Dataset entries: Begin
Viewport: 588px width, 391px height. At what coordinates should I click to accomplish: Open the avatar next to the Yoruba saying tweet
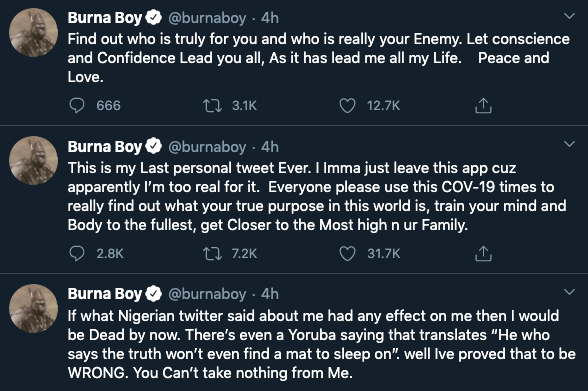(x=33, y=308)
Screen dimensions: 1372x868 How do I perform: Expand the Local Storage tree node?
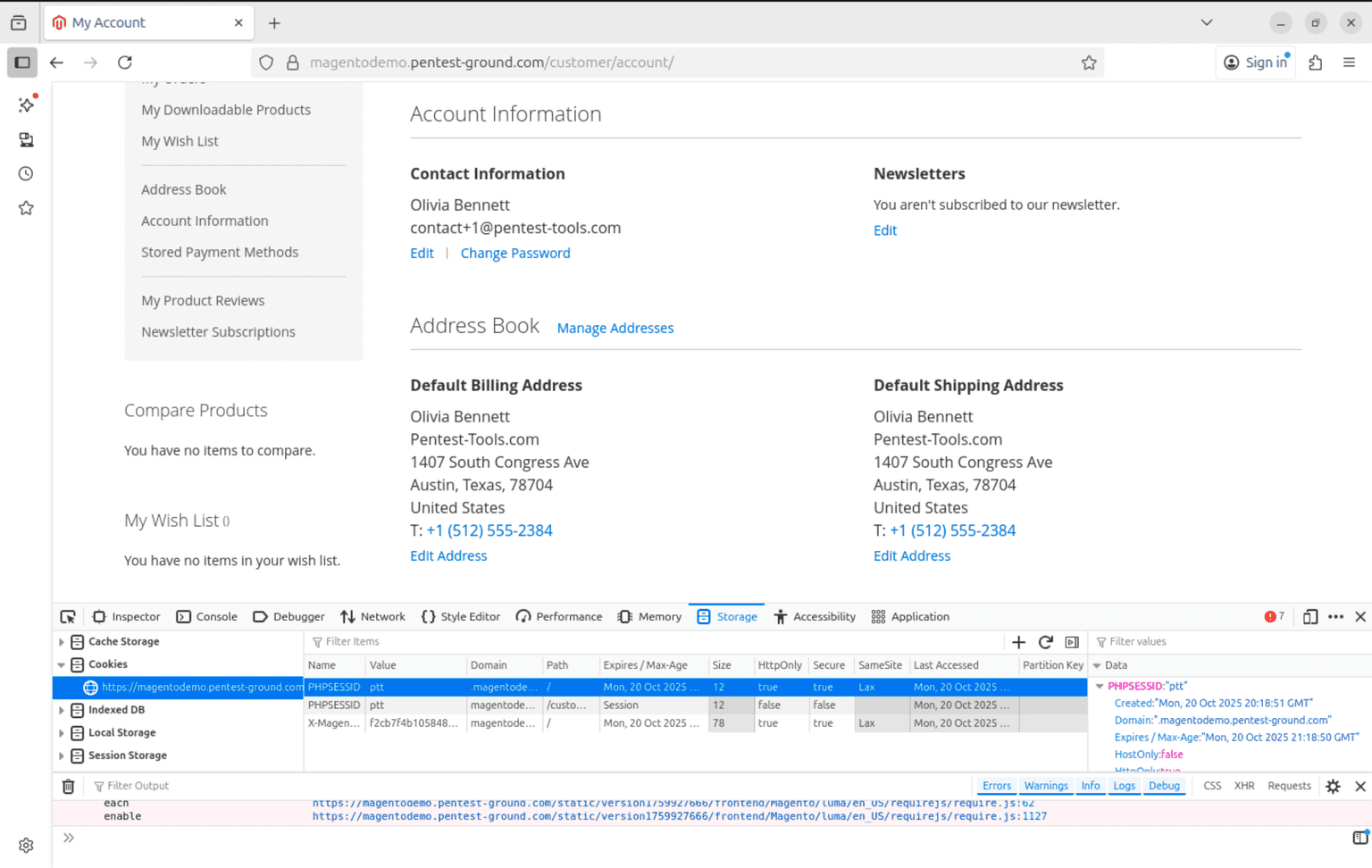pos(62,733)

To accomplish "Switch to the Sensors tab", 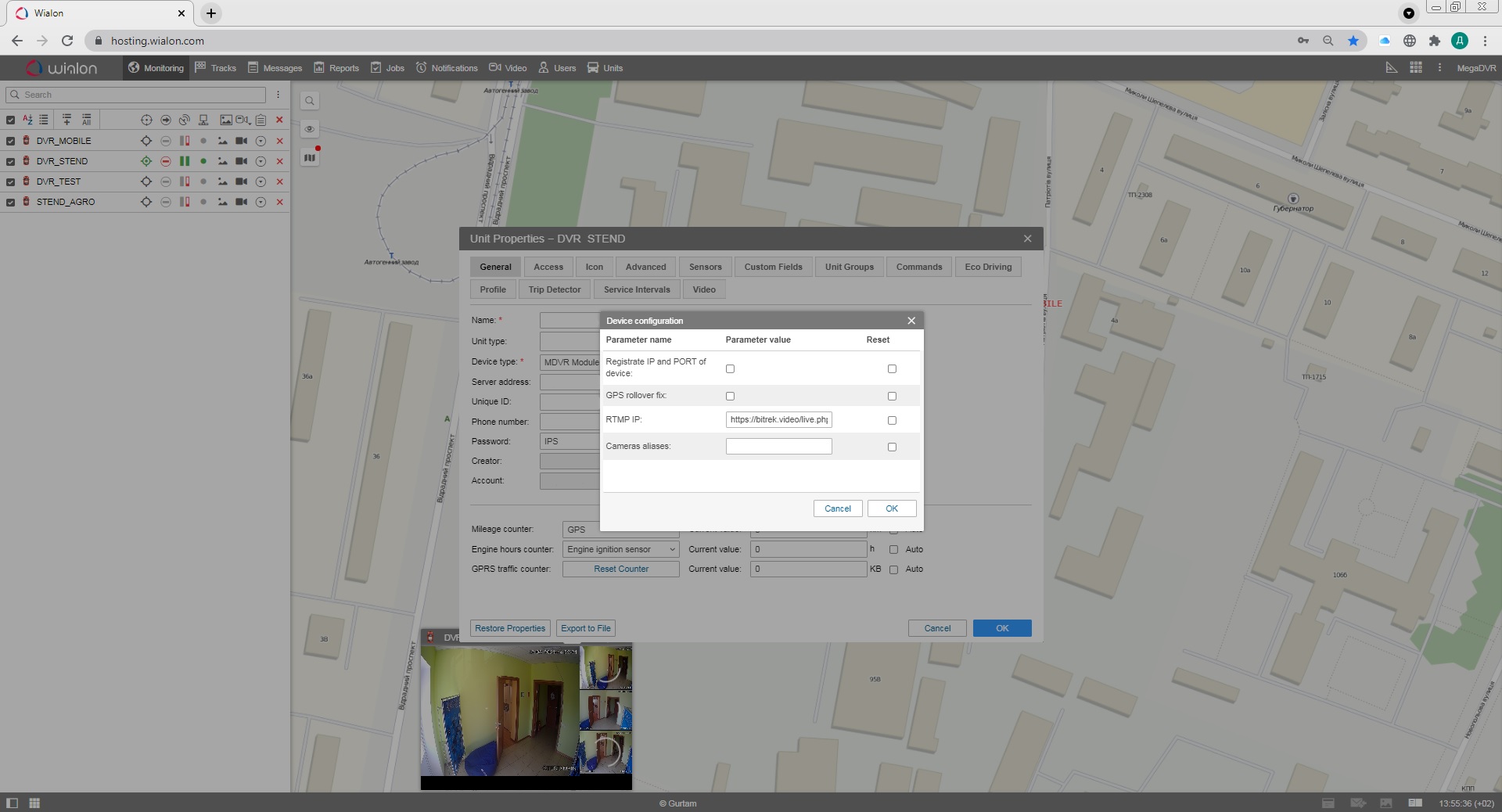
Dataset entries: End
Exercise objective: Using the records above, copy exactly and only the lines from the line with "Screen dimensions: 1372x868" through the end, both included; leave every picture out.

Written answer:
Screen dimensions: 1372x868 How do I perform: Expand the Local Storage tree node?
pos(62,733)

To accomplish "Switch to the Sensors tab", 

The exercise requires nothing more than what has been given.